While the market has experienced earnings growth lately, NEXON's earnings have gone into reverse gear, which is not great. One possibility is that the P/E is high because investors think this poor earnings performance will turn the corner. If not, then existing shareholders may be extremely nervous about the viability of the share price.

Check out our latest analysis for NEXON

pe-multiple-vs-industry
TSE:3659 Price to Earnings Ratio vs Industry July 13th 2024
If you'd like to see what analysts are forecasting going forward, you should check out our free report on NEXON.

How Is NEXON's Growth Trending?

NEXON's P/E ratio would be typical for a company that's expected to deliver very strong growth, and importantly, perform much better than the market.

If we review the last year of earnings, dishearteningly the company's profits fell to the tune of 51%. This has soured the latest three-year period, which nevertheless managed to deliver a decent 9.3% overall rise in EPS. Although it's been a bumpy ride, it's still fair to say the earnings growth recently has been mostly respectable for the company.

Turning to the outlook, the next three years should generate growth of 37% per annum as estimated by the analysts watching the company. With the market only predicted to deliver 9.6% per annum, the company is positioned for a stronger earnings result.

In light of this, it's understandable that NEXON's P/E sits above the majority of other companies. It seems most investors are expecting this strong future growth and are willing to pay more for the stock.

The Bottom Line On NEXON's P/E

Typically, we'd caution against reading too much into price-to-earnings ratios when settling on investment decisions, though it can reveal plenty about what other market participants think about the company.

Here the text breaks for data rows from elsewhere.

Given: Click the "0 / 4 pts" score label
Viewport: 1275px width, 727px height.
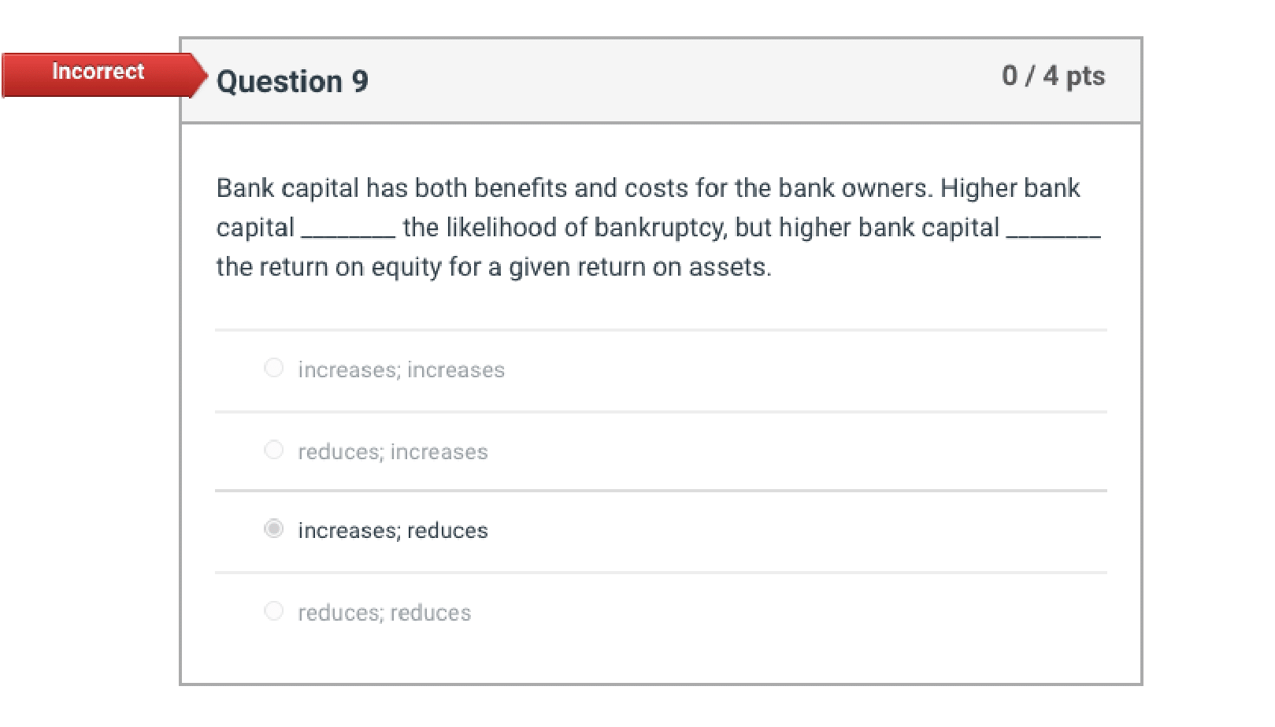Looking at the screenshot, I should pyautogui.click(x=1054, y=76).
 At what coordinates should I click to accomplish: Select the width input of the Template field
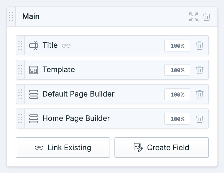click(x=177, y=70)
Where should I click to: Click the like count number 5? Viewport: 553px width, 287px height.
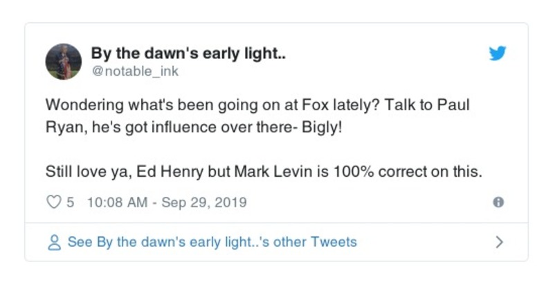pyautogui.click(x=71, y=203)
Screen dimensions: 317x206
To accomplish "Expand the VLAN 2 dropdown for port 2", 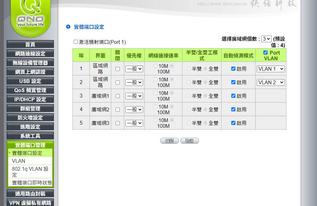I will (271, 82).
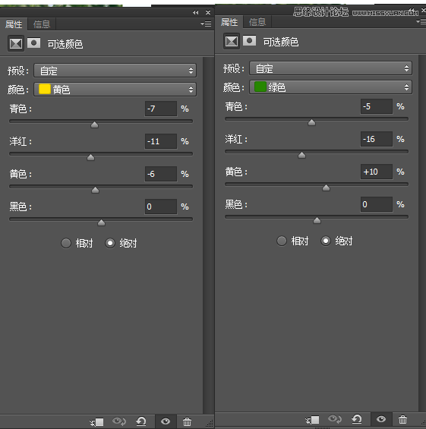Image resolution: width=426 pixels, height=429 pixels.
Task: Open the 绿色 colors dropdown
Action: pyautogui.click(x=330, y=87)
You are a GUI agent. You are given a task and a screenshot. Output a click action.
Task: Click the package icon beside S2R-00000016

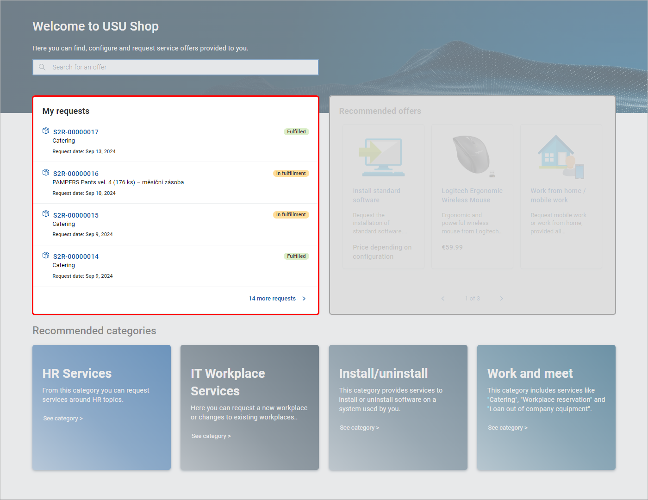(x=46, y=173)
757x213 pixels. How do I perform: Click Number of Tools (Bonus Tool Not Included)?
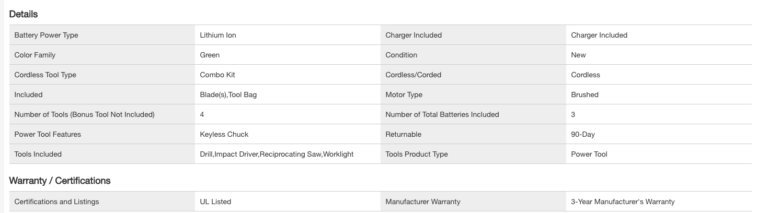(84, 114)
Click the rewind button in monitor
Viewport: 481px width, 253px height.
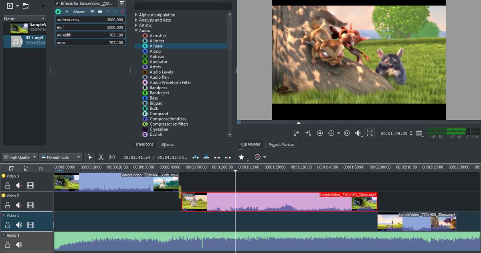[x=320, y=133]
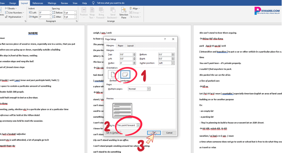Click the OK button
The image size is (282, 153).
154,133
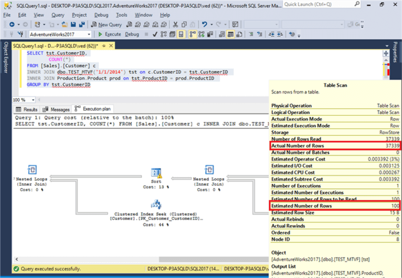Switch to the Messages tab
The width and height of the screenshot is (402, 278).
click(56, 110)
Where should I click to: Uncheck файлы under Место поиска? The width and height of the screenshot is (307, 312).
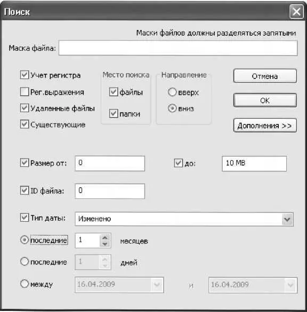tap(114, 92)
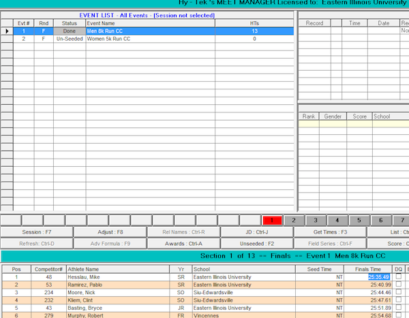Image resolution: width=409 pixels, height=318 pixels.
Task: Switch to heat 2 button
Action: [x=293, y=221]
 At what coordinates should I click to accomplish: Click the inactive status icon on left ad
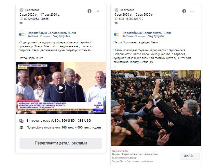tap(21, 10)
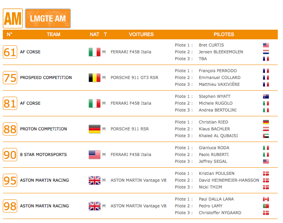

We've established that NEXON maintains its high P/E on the strength of its forecast growth being higher than the wider market, as expected. At this stage investors feel the potential for a deterioration in earnings isn't great enough to justify a lower P/E ratio. Unless these conditions change, they will continue to provide strong support to the share price.

You should always think about risks. Case in point, we've spotted 2 warning signs for NEXON you should be aware of.

If these risks are making you reconsider your opinion on NEXON, explore our interactive list of high quality stocks to get an idea of what else is out there.

Valuation is complex, but we're here to simplify it.

Discover if NEXON might be undervalued or overvalued with our detailed analysis, featuring fair value estimates, potential risks, dividends, insider trades, and its financial condition.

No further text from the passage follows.